Harvard Kennedy Grad Gabrielle Scrimshaw Intends to Start an Investment Firm for Indigenous Business

Over the past decade, Scrimshaw has studied international business and policy across six continents. (Photo by Jon Chase/Harvard Staff Photographer, Courtesy Scrimshaw)

“For me, the problem that kept me up at night was related to indigenous well-being, and I felt like I could make a difference,” said Gabrielle Scrimshaw, an indigenous professional with a passion for creating social impact.

That feeling propelled Scrimshaw, a member of the Hatchet Lake First Nation, to go after her dreams.

Scrimshaw was raised in a single parent household in a northcentral Saskatchewan indigenous community of 800 people. A first generation student, she graduated top of her class from the University of Saskatchewan in 2010, and then landed a position at the Royal Bank of Canada in a graduate leadership program — as the program’s first associate without a graduate degree. While working at the Royal Bank of Canada in Toronto, she founded the Aboriginal Professional Association of Canada, dedicated to advancing aboriginal leadership across Canada in the private, public, and social sectors.

Scrimshaw went on to earn her MBA at Stanford and her MPA at Harvard University Kennedy School of Government, where she just graduated in May 2018.

“I had limited exposure to how things work in the United States, so I wanted to use my experience at Harvard as a foot in the door to learn, connect and grow,” Scrimshaw said.

Through her time at Harvard, Scrimshaw has become incredibly convinced of “the potential to make a massive impact by helping out indigenous communities through starting businesses. So many of them are ready for this type of investment,” Scrimshaw said. “They just might need help starting out the business or getting capital to start the business. But it could help them become more economically independent.”

Now she’s on a mission: to start an investment firm for tribal and First Nations businesses and indigenous entrepreneurs.

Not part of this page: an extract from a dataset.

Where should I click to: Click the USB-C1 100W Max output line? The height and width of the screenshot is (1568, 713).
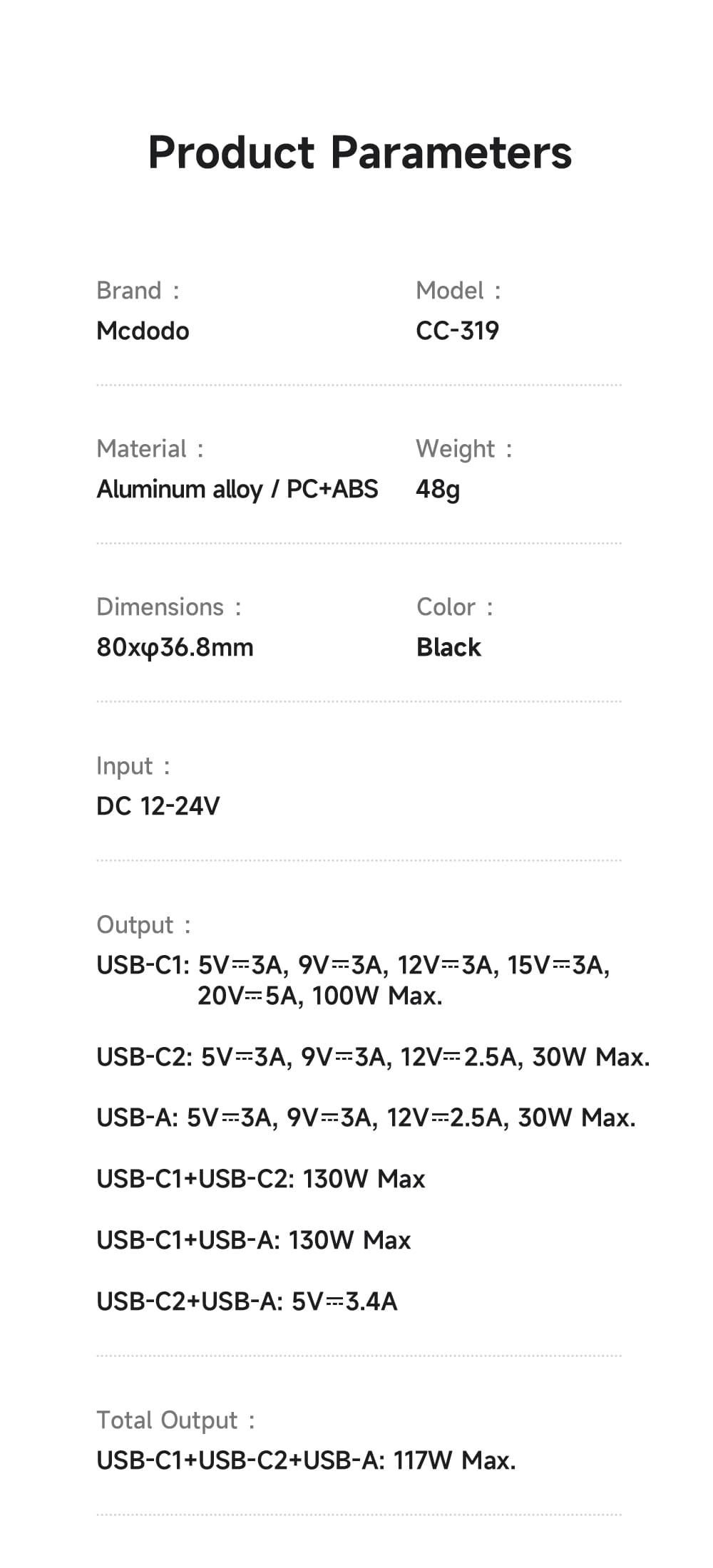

NBM: As you transition from school to starting your investment firm, what are your next steps?  

Scrimshaw: I’m reaching out to people who have started investment businesses. I’m talking to potential investors and mentors; I’m reaching out to communities to see what their challenges are and how I can be helpful.

NBM: Who is your ideal client?

Scimshaw: In the last 30 years, we’ve seen a massive economic upswing for indigenous communities across North America, but it’s a spectrum. You have some communities who are remote and rural. They face many different challenges—whether they be social or economic—and they’re still trying to find their footing.

On the other hand, you have different communities who have hundreds of millions of dollars in revenue, that have great infrastructure. There’s a whole spectrum.

I want to focus on these communities in the middle. I’d like to help all communities one day, but I think when you start anything, it helps to have a focus. For me, this focus is the communities who have some strong governance, have good leadership in the community, and are ready now either to start diversifying their income or just thinking about different businesses.

On the other side, there are many potential investors who want to help indigenous communities, or they want to learn more and diversify their investment portfolio. I’m still figuring out how those pieces of the puzzle are going to come together.

I feel like I’m narrowing in on it. It’s not a question of if there’s potential; it’s the structure.

I’ve been lucky enough in my career, that I have the skills, the access and the network to help them do that.

The more I lean into this space, the more I’m convinced of the potential, and I’m so excited and motivated to spend the next several years focused on this.

NBM: What is your ultimate goal with the investment firm?

Scrimshaw: My goal is to be able to provide tribes and First Nations with ultimate ownership of the business, so that they can define success and have control of their economic and social future.

The goal is to help them build and start the business, and maybe after five years, they buy the majority of the equity back, so that they have ultimate control.